I would like to see a lesson added to Unit 2 that explains the importance of clean code, whitespace, indentation, comments, and good naming conventions. I know that it is occasionally mentioned here and there, and it certainly MODELS good use of comments on some levels along the way. But I think it needs to be more explicitly taught. Students don’t always understand the reason why they’re needed or who they’re meant for. When asked to add comments, their choices are often not actually helpful or explanatory. When they go to name classes, they don’t choose good names. Let’s teach them about camelCase or something. I keep trying to explain that it’s hard for someone to help them debug when everything is called container1, container2, etc, and instead of something more descriptive. Sometimes they choose names that don’t even make sense, like “skibidi” or “fortnite”. They also really don’t understand when to indent.
Hi @katherine_copanic ,
I have this discussion often with my students. There is not an explicit lesson; however, I do want to point out (and you may already know) that the mini-less rubric is assessing much of what you mentioned:
Clean Code and Documentation - Readability
They use white space and indentation to make code consistently well formatted, with nested tags aligned vertically to make them easier to read.

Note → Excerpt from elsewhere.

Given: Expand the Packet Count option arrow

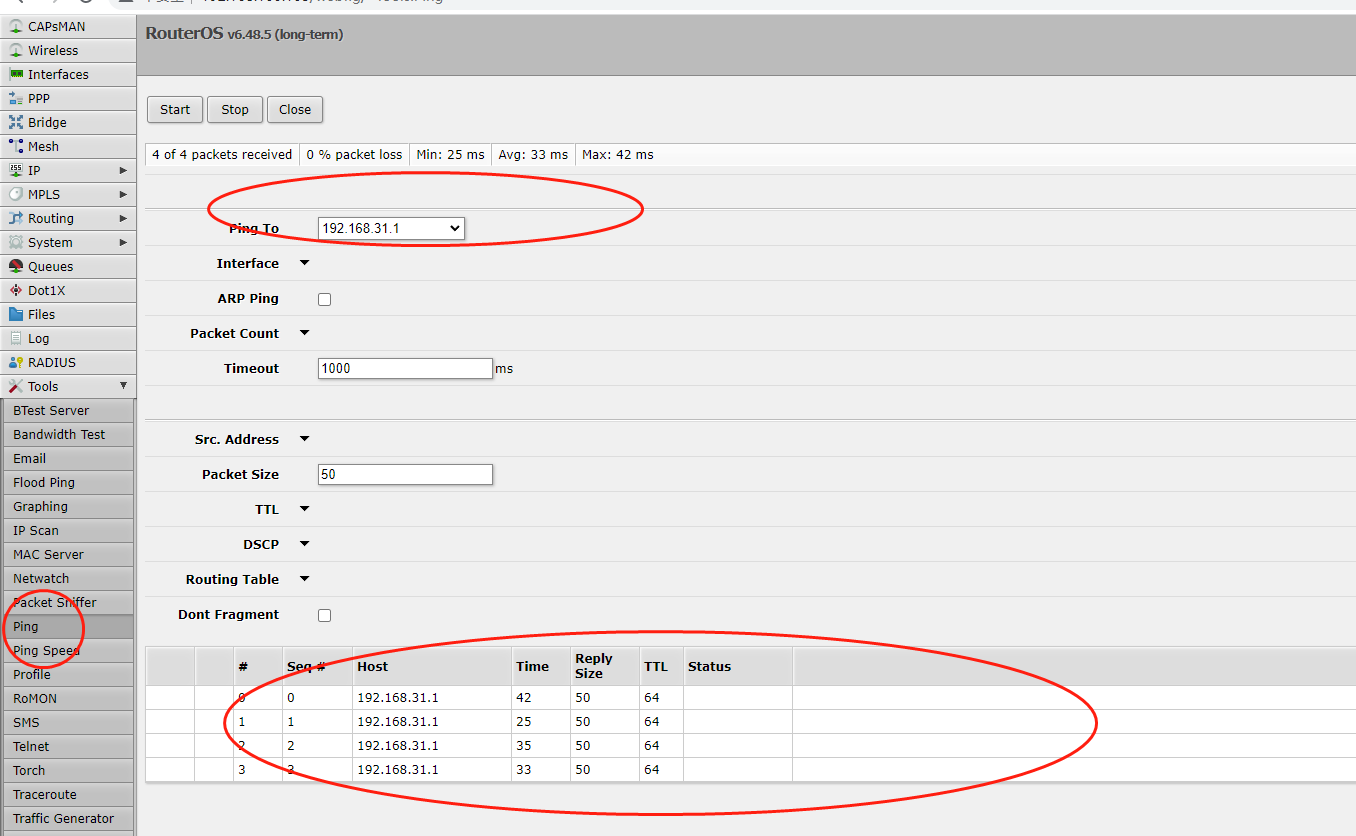Looking at the screenshot, I should point(305,333).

Clean Code and Documentation - Comments
Comments are used throughout the page to make their code more readable.
In my class, we have a discussion about who the audience is for reading the comments and what type of information would be most useful in the comments based on the audience. We also discuss what is required to earn an “extensive evidence”.
If you feel like a lesson should be added, the best way to let the creators know is to complete this form and choose “I’d like to request a feature”. They truly use this feedback when the review the curriculum each year.